A combination of budget reductions, reduced staff, and an increasing number of listed species in the United States Fish and Wildlife Service’s (US FWS) Southeast Region resulted in a large backlog of Recovery Permit Applications as of Fiscal Year 2014. Permits are issued pursuant to Section 10(a)(1)(A) of the Endangered Species Act to authorize recovery activities involving listed species; thus, a backlog of permit applications can have important implications to species recovery. In addition to the backlog, the only performance criteria being used to assess the effectiveness of the Recovery Permit Program was a measure of quantity (i.e., the number of permits processed), while there was no means in place to assess the relative conservation value of permitted activities. Finally, data produced by permitted activities was often not collected in such a way as to allow direct assessment of FWS recovery objectives. Using a decision theoretic approach, US FWS Regional Office (RO) and Field Office (FO) biologists in the SE Region worked to improve program efficiency and effectiveness by strategically redesigning the recovery permit application & reporting process.
Results/Conclusions
While framing the problem, it was recognized that the permit application backlog needed to be cleared as a means to address the more ambitious goal of developing a more effective program in terms of species recovery.
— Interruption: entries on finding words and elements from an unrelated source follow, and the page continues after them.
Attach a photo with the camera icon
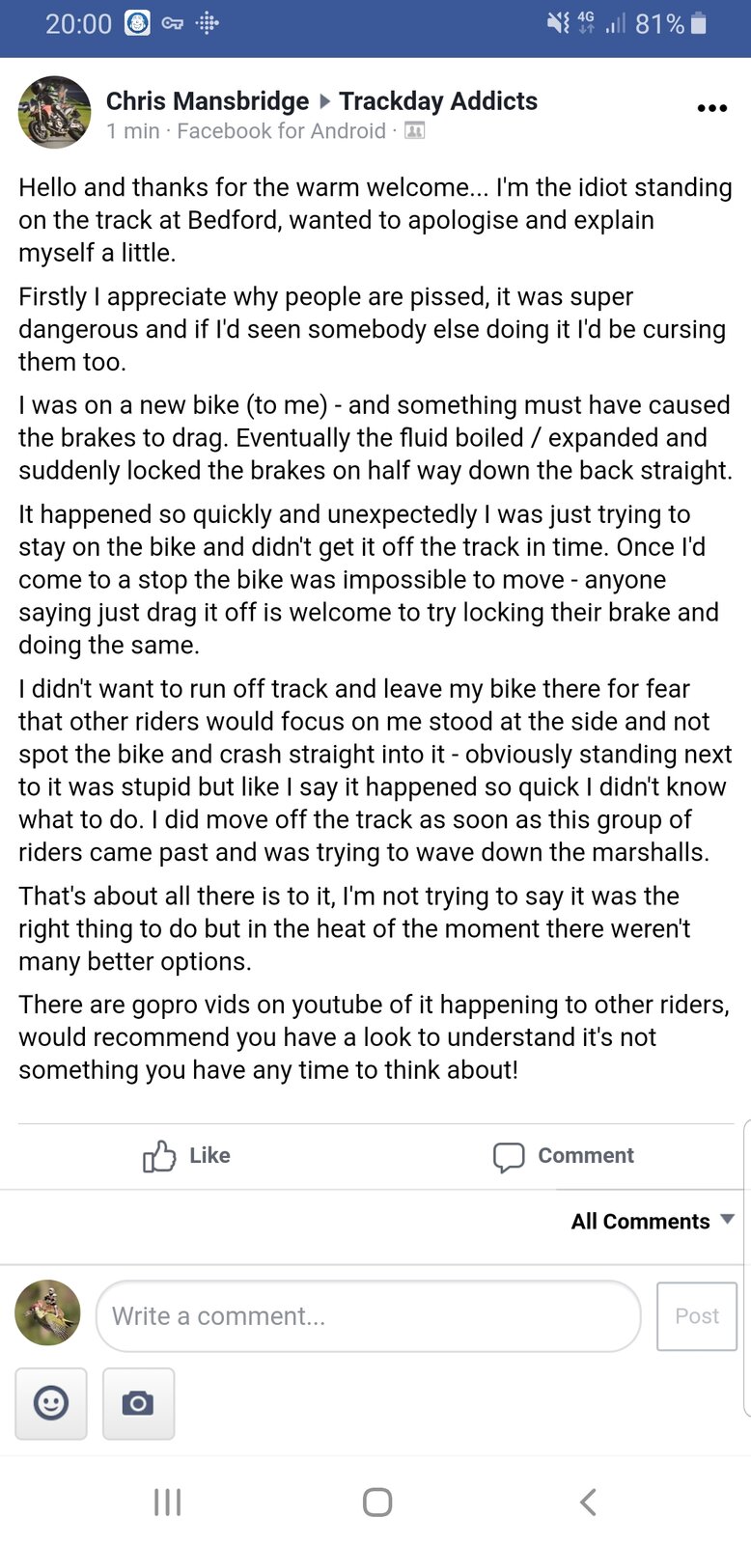Viewport: 751px width, 1544px height. tap(138, 1403)

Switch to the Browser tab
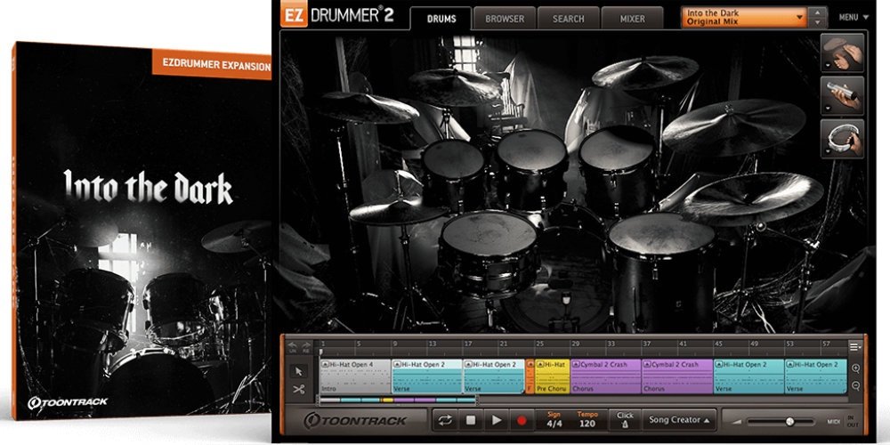coord(505,18)
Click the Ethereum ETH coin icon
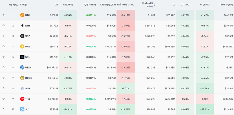The height and width of the screenshot is (115, 234). (22, 26)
To this end, a number of efficiency measures that minimized processing time were identified and subsequently adopted by the Region. Once these alternatives were identified, alternatives for revising were developed to meet objectives including maximizing species recovery, maximizing public service, and minimizing cost. Delegation alternatives, involving revisions to how processing was delegated, and expert system alternatives, involving the development of a system that would automate much of application processing and permittee reporting, were considered along with a status quo alternative. A Bayesian Network modeling approach was used to identify the expected value for each alternative in terms of objectives. The status quo alternative was clearly sub-optimal to other alternatives, while the delegation and automated system alternatives had similar expected values. Sensitivity analysis revealed that the decision was sensitive to the relative utility weights associated with recovery and cost objectives, but the decision did not change over the range of weights associated with the public service objective. The expected value of the decision was most sensitive to initial and annualized costs associated with alternative implementation.